The moons of Uranus are fascinating enough on their own that we should send a flagship mission out there
What's the most interesting fact you know about Uranus? The fact that its rotational axis is completely out of line with every other planet in the solar system? Or that Uranus' magnetosphere is asymmetrical, notably tilted relative to its rotational axis, and significantly offset from the center of the planet? Or that its moons are all named after characters from Shakespeare or Alexander Pope?
All of those facts (with the exception of the literary references) have come from a very limited dataset. Some of the best data was collected during a Voyager 2 flyby in 1986. Since then, the only new data has come from Earth-based telescopes. While they've been steadily increasing in resolution, they have only been able to scratch the surface of what may be lurking in the system surrounding the closest ice giant. Hopefully, that is about to change, as a team of scientists has published a white paper advocating for a visit from a new Flagship-class spacecraft.
The paper was spearheaded by Dr. Richard Cartwright, a research scientist at the SETI Institute, and Dr. Chloe B Beddingfield, a scientist at SETI and NASA's Ames Research Center, who collected over 100 co-authors in support of the paper. The paper proposes a Flagship-class mission, putting its overall price tag at more than $1 billion. The team suggests that the mission should be designed and launched over the next decade in order to use a gravity assist from Jupiter that is only available once every few decades.
That gravity assist has two primary benefits. One is that it will get the mission there faster, allowing it to spend more time actually doing science before its power source runs out. In addition, it potentially gets the spacecraft to the Uranian system in time to see an equinox as part of an extended mission. Monitoring this very rare event would allow the science team to capture even more unique data that have been impossible to collect so far.

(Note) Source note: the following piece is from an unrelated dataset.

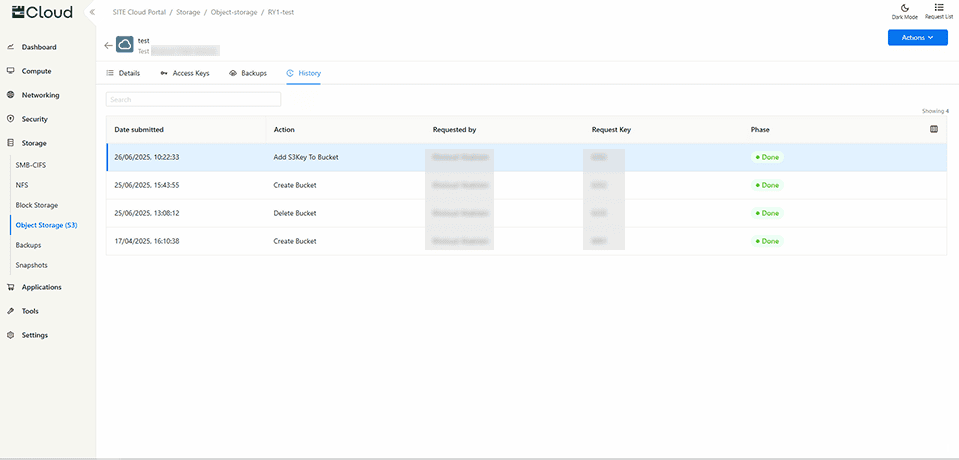This screenshot has height=460, width=959.
Task: Switch to the Access Keys tab
Action: 184,73
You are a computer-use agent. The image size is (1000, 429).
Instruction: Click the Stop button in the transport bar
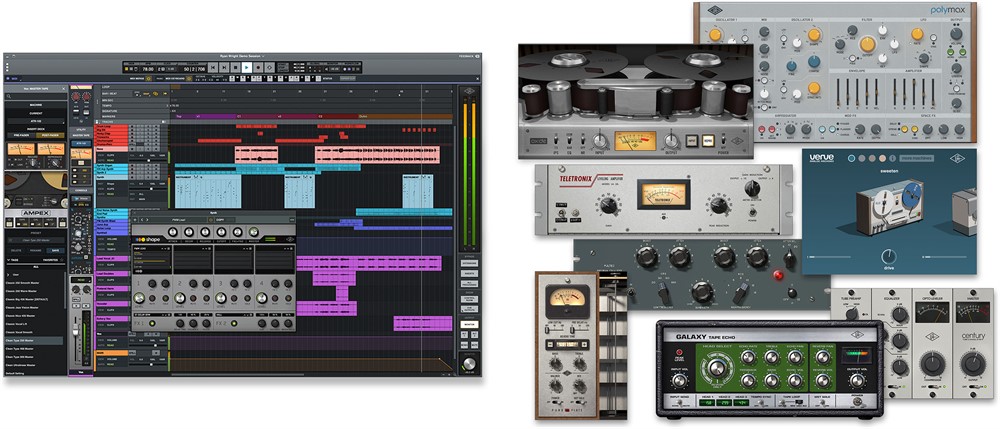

It's not only the planet itself that the science team is interested in monitoring, though. Many of Uranus' moons are unique and deserve a closer look themselves. Voyager 2 discovered 10 new moons, and more have been discovered since, bringing the total to 27, the third most in the solar system.
The moons are categorized into three distinct groups—the five classical moons, of which Titania is the biggest, the nine irregular moons, whose orbits indicate that they might be captured objects from elsewhere in the solar system, and the 13 inner or ring moons that primarily reside in Uranus' rings.
The classical moons are likely composed of rock and water ice, and have the potential to be ocean worlds, with subsurface oceans under a thick layer of ice. Those subsurface oceans may cause tectonic or cryovolcanic activity on the classical moons. There's some indication for this on Miranda and Ariel, two of the classical moons whose surfaces appear to have been changed in the relatively recent past (geologically speaking).
Current images of their surfaces are relatively low resolution, and one of the primary goals of the proposed mission is to take higher-resolution images of the moons' surfaces. With higher resolution comes a better understanding of the geologic features on these moons, including the number of craters, which can be used as a proxy for surface age.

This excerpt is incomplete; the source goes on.